Picture-perfect thumbnails for all videos
We recently introduced AVIF support to images all over the Vimeo platform. Today, on the same theme, I’d like to introduce three improvements to video thumbnails that were deployed over the last few weeks.
Better thumbnail generation for HDR video
High Dynamic Range (HDR) images and videos boast an increased range of luminosity, which allows for the reproduction of brighter and more realistic images on compatible displays. When these images are displayed on a regular Standard Dynamic Range (SDR) screen, they need to be converted into SDR representations as well through a process known as tonemapping. There is no one right way to perform tonemapping of HDR videos. To obtain good, consistent results for the majority of Vimeo uploads, we implement our own method that is applied at transcode time.
In the past, our video and image transcoding systems were totally independent, which caused some inconsistencies in our processing and increased the complexity of our thumbnail generation system, as we had to work around the limitations of our image pipeline. These inconsistencies included color space conversion and tonemapping.

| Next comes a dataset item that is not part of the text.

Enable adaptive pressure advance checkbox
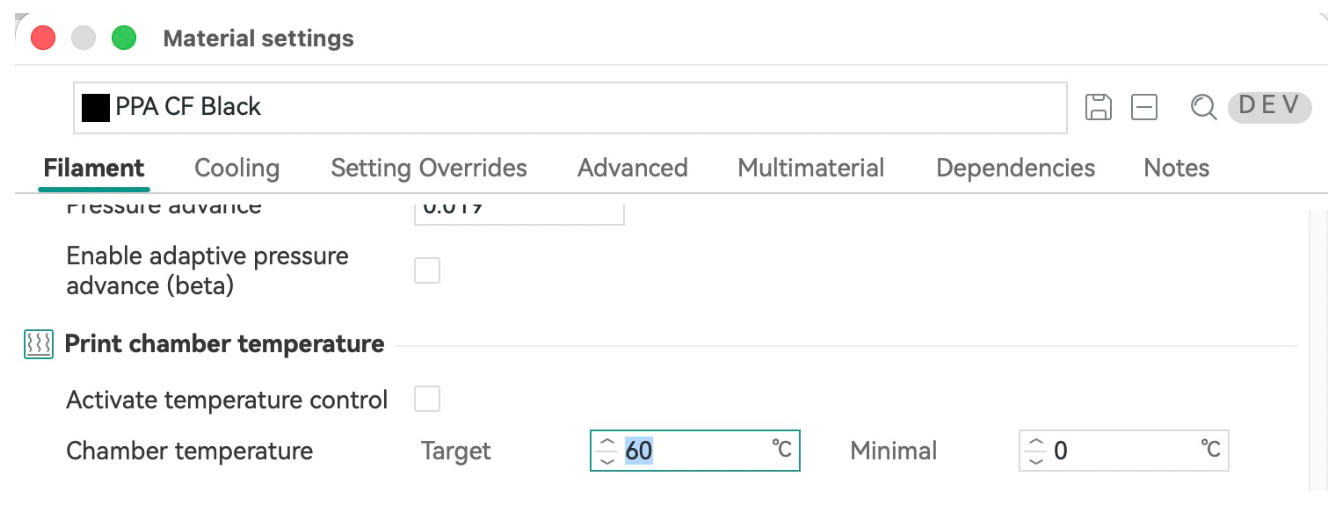 pos(427,270)
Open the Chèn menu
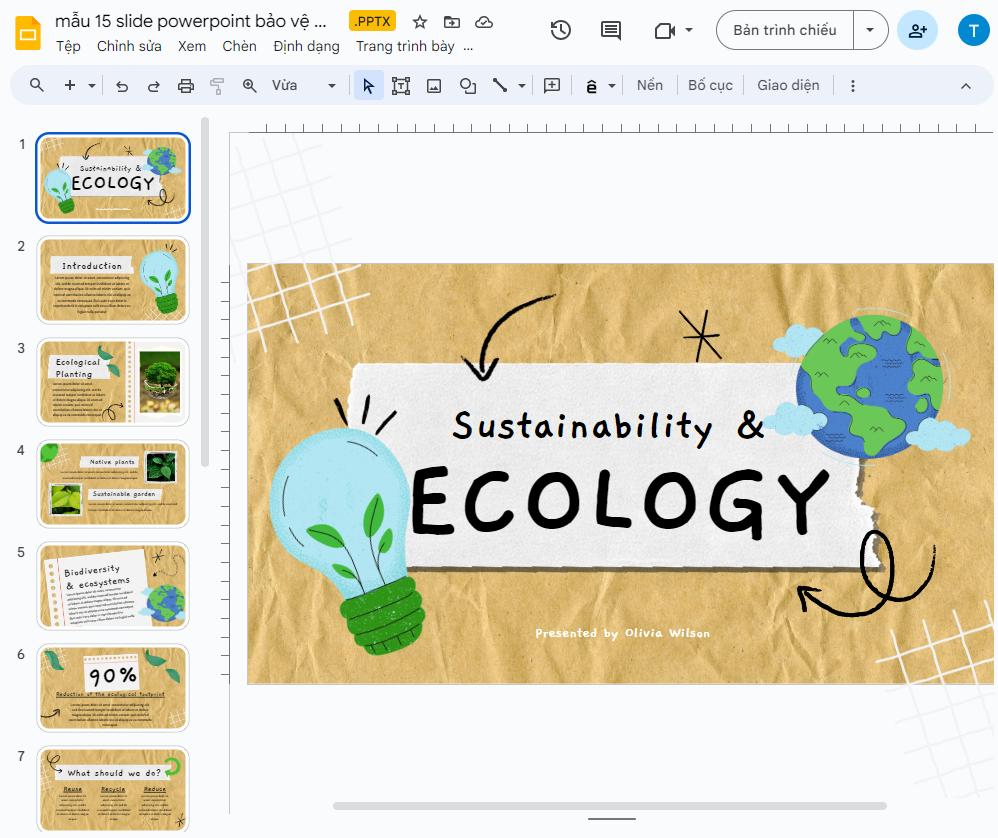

Because our thumbnails all use a standard dynamic range, we used to generate the thumbnails of HDR uploads after transcoding, using the tonemapped SDR videos. While this resulted in images that matched the SDR versions of the videos, it also caused the thumbnail generation to be delayed, which is bad both for user experience and for internal complexity.
We didn’t want to copy our tonemapping code directly and have to maintain it in two separate codebases, but due to tight coupling between different parts of our video transcoder, it took a major refactoring effort to extract the relevant code into a library that can be shared by our video and image processing systems.
Now, thumbnails generated from HDR videos are tonemapped and converted correctly, without the user having to wait for the video to be transcoded. This reduces the delay between the upload and thumbnail generation, and can, in some cases, improve the quality of the thumbnail image. More importantly, this paves a path towards implementing support for displaying thumbnails in HDR on supported displays, which has been on our roadmap for a while.
Deinterlacing support
Interlacing is a technique that increases perceived frame rate at the expense of resolution by alternately sending only the even and odd rows of a frame. Because these sets of rows are not temporally aligned, when viewed as is on modern displays, interlaced video can be visually unpleasant due to the combing effect that occurs when there is visible movement between the fields of the same frame.
At Vimeo, we detect interlaced video based on the metadata of uploaded files, and we deinterlace it by discarding the bottom field of each frame and interpolating the corresponding rows of the top field to create a full frame. However, deinterlacing in thumbnails was overlooked, and we were still generating the images from the original, interlaced video. We solved this issue and further improved the quality of the interpolation for thumbnails by integrating an optimized implementation of the nnedi3 neural network-based spatial deinterlacer called znedi3. The result is more visually pleasing and closer to the look of the transcoded video.
Vimeo 360 thumbnails for humans
When we introduced support for 360° videos as Vimeo 360 back in 2017, thumbnails were unfortunately left out and were generated directly from the source, showing a distorted panorama instead of a normal perspective view. When rendering Vimeo 360 videos, our player uses a 3D rendering library to wrap the panoramic frames around a sphere and back onto a 2D plane to match how we see the real world. This would be too cumbersome to reuse for thumbnail generation, so we had to implement these transformations independently.
Now, when a Vimeo 360 video is uploaded, we create an output image that is half the size of the input to account for the smaller field of view, and for each (x, y) pixel inside it, we perform an inverse gnomonic (or rectilinear) projection to obtain spherical coordinates, given as (λ, Φ). We then remap those spherical coordinates into the equirectangular projection used by the original video. Finally, we consider all the pixels in the input image surrounding the coordinate we calculated and use bilinear interpolation to obtain an accurate reprojected value for each pixel in the thumbnail.
For a given point P in a thumbnail, we find the point P₁ on the surface of the sphere, then identify the coordinate in the 360° equirectangular panorama that matches it.
Wrapping up
While these changes apply only to a small portion of uploads on Vimeo, newly generated thumbnails will now look good for all videos without any intervention from uploaders. Most uploaded videos don’t use custom thumbnails, so by making our automatically generated ones look better and representative of the videos as displayed, we know that user engagement on interlaced and Vimeo 360 videos will increase. If you have videos of those types in your library, you can regenerate thumbnails directly from the video settings to take advantage of these changes.
The architectural changes resulting from these projects will also help us implement more innovative tech and improvements, like HDR rendering of thumbnails, or normal-looking GIFs for Vimeo 360 videos, without worrying about inconsistencies in our systems or the maintenance burden of having duplicate implementations.